Practical niggles

Evidence: limited

These are the small, common problems that rarely reach a clinic and rarely reach a journal either. Some prevention advice has trial support (sock fibre and moisture for blisters; the associations behind the side stitch); much of the rest is sensible practical consensus with little formal study. Where that is the case, this page says so rather than dressing lore up as science.

Not medical advice

This is a general knowledge base, not medical or dietary advice. If you are injured, unwell or weighing up a supplement or a change to your diet, speak to a doctor, physiotherapist or registered dietitian who knows your situation.

None of these will end a season, but they can ruin a race or a run. They get little research attention because they are minor, so prevention rests partly on a few studies and partly on long-standing practical consensus.

Blisters

A friction blister forms when repeated shear rubs the skin layers against each other; heat and especially moisture make it worse, because even mild skin hydration raises friction (Rushton & Richie 2024).

Prevention follows from the cause: cut friction and manage moisture.

  • Shoe fit. Shoes that fit and do not slide are the foundation; a heel that lifts or a foot that slips creates the shear that blisters need. See running shoes.
  • Socks. Densely padded acrylic or synthetic socks reduced blister number and size compared with cotton in trial data, with the benefit tied to sock construction and lost in thin socks (Rushton & Richie 2024). Cotton holds moisture and dries slowly, so it is the worst choice.
  • Lubricant and taping. Smearing a barrier balm over hot spots, or taping them before a long effort, is standard practice. The evidence for blister-prevention lubricants is actually uncertain, partly because reapplication mid-run is impractical (Rushton & Richie 2024); taping is practical consensus rather than well-tested. Both are cheap, so a personal trial is reasonable.
  • Managing moisture. Moisture-wicking kit and, for some, foot powder are widely used; antiperspirants on the feet do not prevent blisters (Rushton & Richie 2024).
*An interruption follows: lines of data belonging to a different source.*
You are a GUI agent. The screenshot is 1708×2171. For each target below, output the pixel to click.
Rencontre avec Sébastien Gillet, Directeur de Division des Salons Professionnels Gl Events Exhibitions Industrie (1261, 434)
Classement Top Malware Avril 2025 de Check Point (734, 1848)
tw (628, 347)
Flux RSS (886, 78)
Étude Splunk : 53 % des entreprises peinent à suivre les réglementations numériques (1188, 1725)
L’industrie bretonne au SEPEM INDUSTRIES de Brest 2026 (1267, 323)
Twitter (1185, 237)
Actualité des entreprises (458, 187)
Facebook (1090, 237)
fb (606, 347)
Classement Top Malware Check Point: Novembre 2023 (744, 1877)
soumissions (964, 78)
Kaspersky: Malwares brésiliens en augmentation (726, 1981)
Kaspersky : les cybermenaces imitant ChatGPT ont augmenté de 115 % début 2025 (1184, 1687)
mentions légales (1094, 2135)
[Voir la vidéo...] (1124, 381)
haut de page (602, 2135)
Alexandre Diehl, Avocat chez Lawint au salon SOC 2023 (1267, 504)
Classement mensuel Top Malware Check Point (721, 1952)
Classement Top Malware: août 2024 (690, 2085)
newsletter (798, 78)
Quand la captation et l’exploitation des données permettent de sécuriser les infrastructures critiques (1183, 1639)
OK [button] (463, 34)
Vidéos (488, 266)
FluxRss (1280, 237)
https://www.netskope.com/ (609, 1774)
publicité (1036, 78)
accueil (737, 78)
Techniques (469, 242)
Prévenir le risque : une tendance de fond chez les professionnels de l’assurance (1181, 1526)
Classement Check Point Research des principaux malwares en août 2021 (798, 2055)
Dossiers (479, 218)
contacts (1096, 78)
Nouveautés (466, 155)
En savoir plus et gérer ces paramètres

If a blister forms, a small intact one is usually best left covered and protected. Practical consensus is that a large, painful blister can be drained with a sterilised needle at the edge while leaving the roof of skin in place as a dressing, then covered; broken or infected blisters need cleaning and watching. This is standard first-aid lore, not trial-tested.

Chafing

Chafing is friction at skin folds and seams: inner thighs, underarms, groin, sports-bra lines and, for many runners, the nipples. Sweat and salt make it sting. The fixes are practical consensus rather than studied: apply an anti-chafe balm or barrier cream to the spots that rub, wear fitted seamless kit that does not flap, and tape the nipples for long runs. Showering promptly afterwards limits the salt-and-sweat sting on already-raw skin.

Black toenails

A black toenail is usually a subungual haematoma: bleeding under the nail from repeated impact of the toe against the front of the shoe, classically on long downhills where the foot slides forward. It is the same friction-and-shear story as a blister, one layer deeper.

Prevention is fit: enough length in front of the longest toe (often a thumb’s width), a shoe that holds the heel so the foot does not slide, snug lacing, and keeping the toenails trimmed straight and short. Most black toenails are painless and resolve on their own as the nail grows out, which can take months; the nail may lift and shed. A toenail that is acutely and severely painful from pressure, or any sign of infection, warrants medical attention.

Side stitch (ETAP)

The ‘side stitch’, or exercise-related transient abdominal pain (ETAP), is sharp or stabbing when severe and cramping or aching when milder, usually felt at the side of the mid-abdomen. It is very common: around 70% of runners report it in a given year (Morton & Callister 2015).

The mechanism is genuinely unsettled. The older idea of diaphragm cramp or ischaemia has largely given way; the review by Morton and Callister judges that irritation of the parietal peritoneum (the membrane lining the abdominal wall) best fits the features, while stating plainly that the cause is not settled (Morton & Callister 2015). Reported associations include eating or drinking shortly before exercise, especially concentrated or hypertonic drinks, and being less trained (Morton & Callister 2015). See pre-race fuelling and hydration and electrolytes.

Management is practical and largely untested by trials: slow down, deepen and steady the breathing, and apply pressure to the painful spot or bend forward briefly. Leaving more time after meals and avoiding very concentrated drinks before running follows from the associations. The reassurance is real: it is transient and harmless, and eases as fitness builds.

The common thread

Three of these four are friction-and-shear problems (blisters, chafing and black toenails), so the same levers fix them: good shoe and kit fit, less rubbing, and managing moisture. The side stitch is the odd one out, a poorly-understood internal pain with sensible but largely unproven self-management. For the load-related injuries that do reach clinics, see common overuse injuries, and for getting the foundations right, the basics.